(Saved data entries)
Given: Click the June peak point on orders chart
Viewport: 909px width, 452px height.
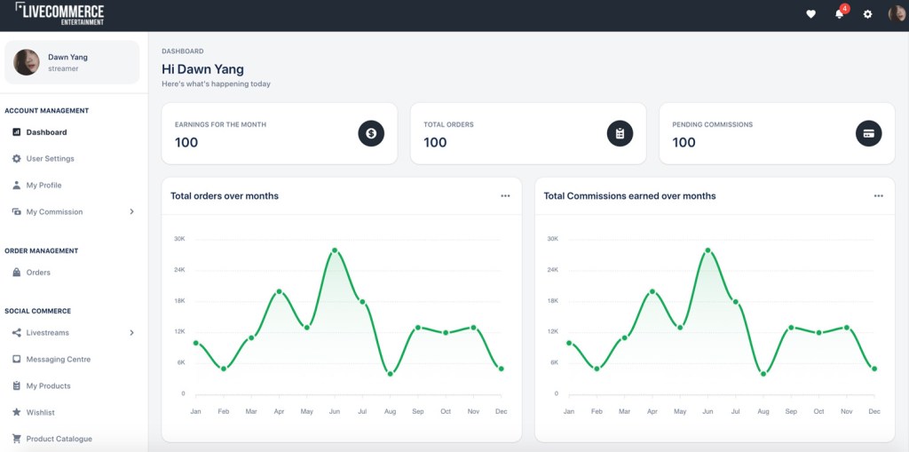Looking at the screenshot, I should coord(335,250).
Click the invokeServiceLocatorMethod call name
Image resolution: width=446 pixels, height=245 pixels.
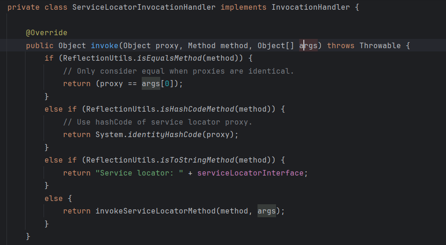[155, 211]
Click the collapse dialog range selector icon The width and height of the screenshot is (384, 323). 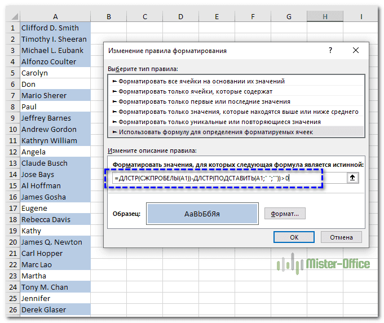tap(354, 178)
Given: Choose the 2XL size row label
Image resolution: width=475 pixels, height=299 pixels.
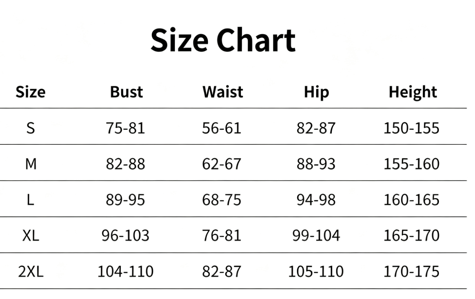Looking at the screenshot, I should coord(31,272).
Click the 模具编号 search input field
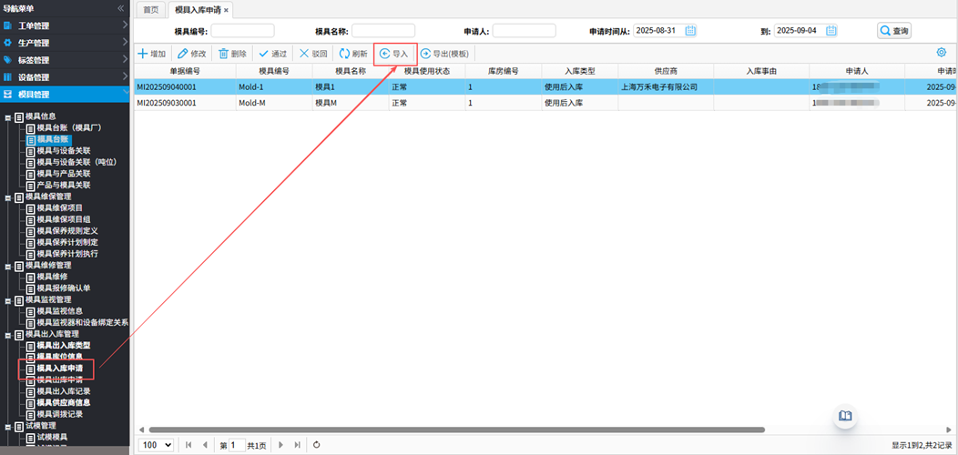Screen dimensions: 958x455 tap(242, 31)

__Try it__
Repeat each line word for word, from the one with "Image resolution: width=475" down to the last line of the data, and keep the pictures out of it.

__Exercise output__
Image resolution: width=475 pixels, height=299 pixels.
Looking at the screenshot, I should coord(31,272).
Click the 模具编号 search input field
Screen dimensions: 958x455 tap(242, 31)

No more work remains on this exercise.